Visiting Haiti last month has triggered my interest in this theory. Anyone reading my blog knows that for most Haitians, their basic needs are not met – some yes, but not most of them. Many don’t have daily meals; some resort to making a kind of mud cake to keep their stomach full when food is unavailable. Shelter is also an issue – not everyone has a place they can call home; sometimes they only have a place where they are allowed to sleep (but not always). Of course, under such conditions, safety is not guaranteed. With a poor, unstable government, the police force is almost nonexistent. Crime is rampant. There is love in Haiti but with most individuals trying to eek out a living, the philosophy is every man for himself. It is hard to love under those conditions.

And it’s hard for me to look at our society here in the United States. For the vast majority of us, all of our basic needs are met. So, according to Maslow’s theory, we should all be focused on being the best people we can be. But that doesn’t appear to be happening. The problem, as I see it, is that we keep raising the bar on what constitutes “basic” needs. The size of our homes continues to increase; we own more cars than any other country; we are weighted down with all the latest electronic gadgets; we are the most obese nation on the planet.

Talking to people, I hear that times are tough, money is tight. Many would like to help others, but they say there’s no money in their budget. But I notice the family eats out on a regular basis; mom has her hair colored and highlighted and gets regular manicures; dad spends Saturday on the golf course; and the kids have their own cell phones. I suppose they don’t realize that sometimes the lack of $20 a month keeps a child from attending school or that a dollar a day can make the difference between living and starvation.

This post isn’t just about Haiti; it’s about human beings around the world who don’t have their basic needs met. Millions of people are dying each year of starvation and preventable diseases. And yet we continue on, raising the bar on what we feel we’re entitled to, what we consider basics. My heart breaks when I think about the suffering that is going on right now as I type this entry. In this country, what we call suffering is usually just discomfort or inconvenience. Not so for the vast majority of other nations.

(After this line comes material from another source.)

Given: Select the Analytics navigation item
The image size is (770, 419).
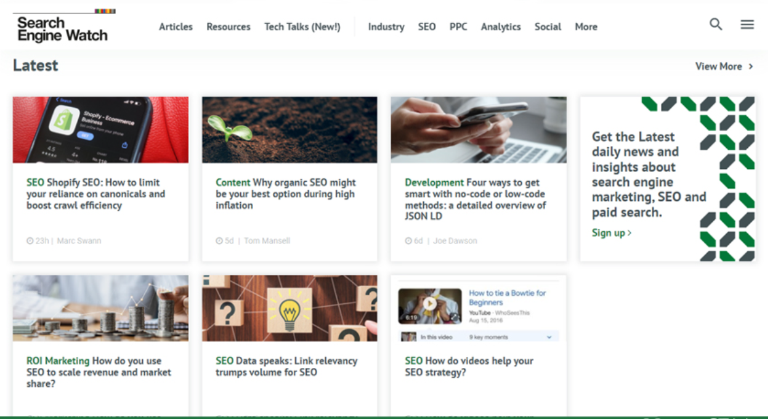Looking at the screenshot, I should tap(501, 26).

I’m hoping that this rambling post will make my readers realize that their needs really are met and that we all need to move on to self-actualization, to making the world a better place. Please, take a few minutes to do research on conditions in other parts of the world and then think about what you can do to help.

1 comment:

Mamasong said...

Bravo Cherie! Entitlement is such an ugly attitude and has no place in God's upside-down kingdom of sacrificial love.